The vanilla Fourier Neural Operator very close to the original Li et al. (2020) paper.

Performs spectral convolution in Fourier to obtain global receptive field.

Note that this architecture does not take a boundary_mode argument. The authors argue that arbitrary boundary conditions can be learned.

Arguments:

  • num_spatial_dims: The number of spatial dimensions. For example traditional convolutions for image processing have this set to 2.
  • in_channels: The number of input channels.
  • out_channels: The number of output channels.
  • hidden_channels: The number of channels in the hidden layers. Default is 32.
  • num_modes: The number of modes to use in the Fourier basis.
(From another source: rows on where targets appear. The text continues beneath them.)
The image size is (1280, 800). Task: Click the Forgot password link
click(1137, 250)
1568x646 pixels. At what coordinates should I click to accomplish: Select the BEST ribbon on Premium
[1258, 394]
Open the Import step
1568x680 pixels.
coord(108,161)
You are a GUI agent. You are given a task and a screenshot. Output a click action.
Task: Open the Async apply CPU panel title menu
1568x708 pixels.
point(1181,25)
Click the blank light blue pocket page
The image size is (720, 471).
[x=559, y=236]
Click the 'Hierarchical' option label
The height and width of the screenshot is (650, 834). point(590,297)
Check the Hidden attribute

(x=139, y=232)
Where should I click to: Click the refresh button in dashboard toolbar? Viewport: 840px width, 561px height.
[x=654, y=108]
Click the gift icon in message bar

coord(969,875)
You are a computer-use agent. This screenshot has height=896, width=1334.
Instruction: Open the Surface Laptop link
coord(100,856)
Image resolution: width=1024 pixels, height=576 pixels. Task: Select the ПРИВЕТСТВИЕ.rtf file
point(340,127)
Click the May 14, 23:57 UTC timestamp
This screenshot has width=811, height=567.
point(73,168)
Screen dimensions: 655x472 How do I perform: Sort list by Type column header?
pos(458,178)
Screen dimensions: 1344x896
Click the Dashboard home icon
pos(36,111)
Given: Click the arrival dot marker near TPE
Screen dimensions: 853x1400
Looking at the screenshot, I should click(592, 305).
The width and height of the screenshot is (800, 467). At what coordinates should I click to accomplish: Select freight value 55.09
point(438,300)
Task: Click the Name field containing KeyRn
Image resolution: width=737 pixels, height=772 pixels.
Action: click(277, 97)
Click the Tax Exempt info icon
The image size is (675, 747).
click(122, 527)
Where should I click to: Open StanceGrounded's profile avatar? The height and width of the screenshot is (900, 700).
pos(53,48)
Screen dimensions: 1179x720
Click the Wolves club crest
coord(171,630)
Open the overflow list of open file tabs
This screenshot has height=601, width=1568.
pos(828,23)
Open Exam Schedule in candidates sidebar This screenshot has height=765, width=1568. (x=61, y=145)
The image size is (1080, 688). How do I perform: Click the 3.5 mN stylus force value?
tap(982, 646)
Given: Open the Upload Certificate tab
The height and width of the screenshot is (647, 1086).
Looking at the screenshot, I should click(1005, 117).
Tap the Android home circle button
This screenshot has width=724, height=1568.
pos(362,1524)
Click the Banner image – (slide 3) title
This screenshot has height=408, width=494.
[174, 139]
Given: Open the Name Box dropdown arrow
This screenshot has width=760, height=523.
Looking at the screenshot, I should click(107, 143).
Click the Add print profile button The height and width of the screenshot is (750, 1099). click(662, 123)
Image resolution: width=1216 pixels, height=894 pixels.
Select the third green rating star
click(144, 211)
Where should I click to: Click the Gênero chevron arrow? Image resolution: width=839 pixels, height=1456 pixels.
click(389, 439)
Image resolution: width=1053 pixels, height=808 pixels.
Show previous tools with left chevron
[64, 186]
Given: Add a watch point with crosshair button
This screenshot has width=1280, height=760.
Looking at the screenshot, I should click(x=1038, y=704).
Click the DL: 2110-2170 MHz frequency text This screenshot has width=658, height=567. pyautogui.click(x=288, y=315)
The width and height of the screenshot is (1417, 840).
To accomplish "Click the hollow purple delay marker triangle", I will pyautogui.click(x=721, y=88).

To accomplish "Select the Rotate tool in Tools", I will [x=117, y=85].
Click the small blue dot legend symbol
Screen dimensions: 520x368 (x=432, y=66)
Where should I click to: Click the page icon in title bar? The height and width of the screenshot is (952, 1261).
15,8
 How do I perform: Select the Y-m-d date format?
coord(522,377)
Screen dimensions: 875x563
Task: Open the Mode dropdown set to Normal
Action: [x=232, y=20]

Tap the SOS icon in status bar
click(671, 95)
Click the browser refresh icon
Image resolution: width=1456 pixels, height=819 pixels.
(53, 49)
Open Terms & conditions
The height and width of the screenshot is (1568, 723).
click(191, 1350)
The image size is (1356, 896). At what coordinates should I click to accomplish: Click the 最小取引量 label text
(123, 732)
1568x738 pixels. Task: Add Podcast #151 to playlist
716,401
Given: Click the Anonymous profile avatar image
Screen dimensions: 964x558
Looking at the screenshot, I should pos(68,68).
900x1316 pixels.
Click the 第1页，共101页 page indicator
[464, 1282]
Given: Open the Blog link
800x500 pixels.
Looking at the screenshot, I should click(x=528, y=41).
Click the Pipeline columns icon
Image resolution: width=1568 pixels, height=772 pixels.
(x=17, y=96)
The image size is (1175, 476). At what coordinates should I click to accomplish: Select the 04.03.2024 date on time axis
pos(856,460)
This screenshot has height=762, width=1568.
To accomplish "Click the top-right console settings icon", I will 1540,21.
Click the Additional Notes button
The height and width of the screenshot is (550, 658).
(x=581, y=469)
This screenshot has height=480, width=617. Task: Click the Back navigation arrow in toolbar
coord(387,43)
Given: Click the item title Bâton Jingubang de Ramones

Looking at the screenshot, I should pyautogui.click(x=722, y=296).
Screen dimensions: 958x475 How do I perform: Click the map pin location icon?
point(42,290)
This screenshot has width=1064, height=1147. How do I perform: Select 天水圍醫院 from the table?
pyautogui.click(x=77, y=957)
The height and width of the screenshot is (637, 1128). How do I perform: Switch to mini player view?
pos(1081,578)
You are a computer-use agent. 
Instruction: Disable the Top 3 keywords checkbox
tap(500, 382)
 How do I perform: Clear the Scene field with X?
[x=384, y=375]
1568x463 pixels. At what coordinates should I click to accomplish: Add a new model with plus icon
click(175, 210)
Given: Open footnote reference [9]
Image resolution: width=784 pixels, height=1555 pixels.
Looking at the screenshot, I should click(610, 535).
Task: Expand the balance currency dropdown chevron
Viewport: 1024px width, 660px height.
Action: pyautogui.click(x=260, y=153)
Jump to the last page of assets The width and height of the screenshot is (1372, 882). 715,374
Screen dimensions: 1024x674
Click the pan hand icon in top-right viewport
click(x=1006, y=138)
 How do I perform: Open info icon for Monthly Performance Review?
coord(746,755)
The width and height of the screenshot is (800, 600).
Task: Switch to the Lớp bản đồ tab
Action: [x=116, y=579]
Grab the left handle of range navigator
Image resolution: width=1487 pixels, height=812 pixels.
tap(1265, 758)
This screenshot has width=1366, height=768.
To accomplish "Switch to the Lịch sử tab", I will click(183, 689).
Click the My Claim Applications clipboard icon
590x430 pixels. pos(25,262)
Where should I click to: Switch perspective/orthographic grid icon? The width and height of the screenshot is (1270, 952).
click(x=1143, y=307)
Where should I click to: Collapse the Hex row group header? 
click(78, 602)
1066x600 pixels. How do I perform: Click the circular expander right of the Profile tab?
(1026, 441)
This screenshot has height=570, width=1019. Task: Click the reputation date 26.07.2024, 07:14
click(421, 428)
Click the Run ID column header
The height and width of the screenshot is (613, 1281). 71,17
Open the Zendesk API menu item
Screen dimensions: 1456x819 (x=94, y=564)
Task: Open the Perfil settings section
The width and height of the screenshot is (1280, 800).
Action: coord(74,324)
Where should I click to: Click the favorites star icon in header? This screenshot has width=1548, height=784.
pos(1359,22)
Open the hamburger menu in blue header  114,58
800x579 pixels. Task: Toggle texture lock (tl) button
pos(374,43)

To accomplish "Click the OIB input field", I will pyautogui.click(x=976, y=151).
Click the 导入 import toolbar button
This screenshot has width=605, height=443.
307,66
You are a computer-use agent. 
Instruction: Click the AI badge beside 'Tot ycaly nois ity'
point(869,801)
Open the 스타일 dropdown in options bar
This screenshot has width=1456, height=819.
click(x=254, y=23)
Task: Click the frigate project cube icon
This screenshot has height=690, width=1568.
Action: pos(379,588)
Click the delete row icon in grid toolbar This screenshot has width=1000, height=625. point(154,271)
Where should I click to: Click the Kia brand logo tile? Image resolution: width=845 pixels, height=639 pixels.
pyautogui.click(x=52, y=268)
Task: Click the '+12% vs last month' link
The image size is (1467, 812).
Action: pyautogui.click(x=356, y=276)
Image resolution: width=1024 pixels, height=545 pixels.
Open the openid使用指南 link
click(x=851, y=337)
Think of modes as the equivalence of kernel size for classical convolutions. Default is 12.
  • num_blocks: The number of blocks to use. One block consists of one spectral convolution with a byass by a 1x1 convolution, followed by the activation function. Default is 4.
  • activation: The activation function to use in the blocks. Default is jax.nn.gelu. This is often preferrable over jax.nn.relu because it recovers more higher modes.
  • boundary_mode: Unused, just for compatibility with other architectures.
  • key: A jax.random.PRNGKey used to provide randomness for parameter initialisation. (Keyword only argument.)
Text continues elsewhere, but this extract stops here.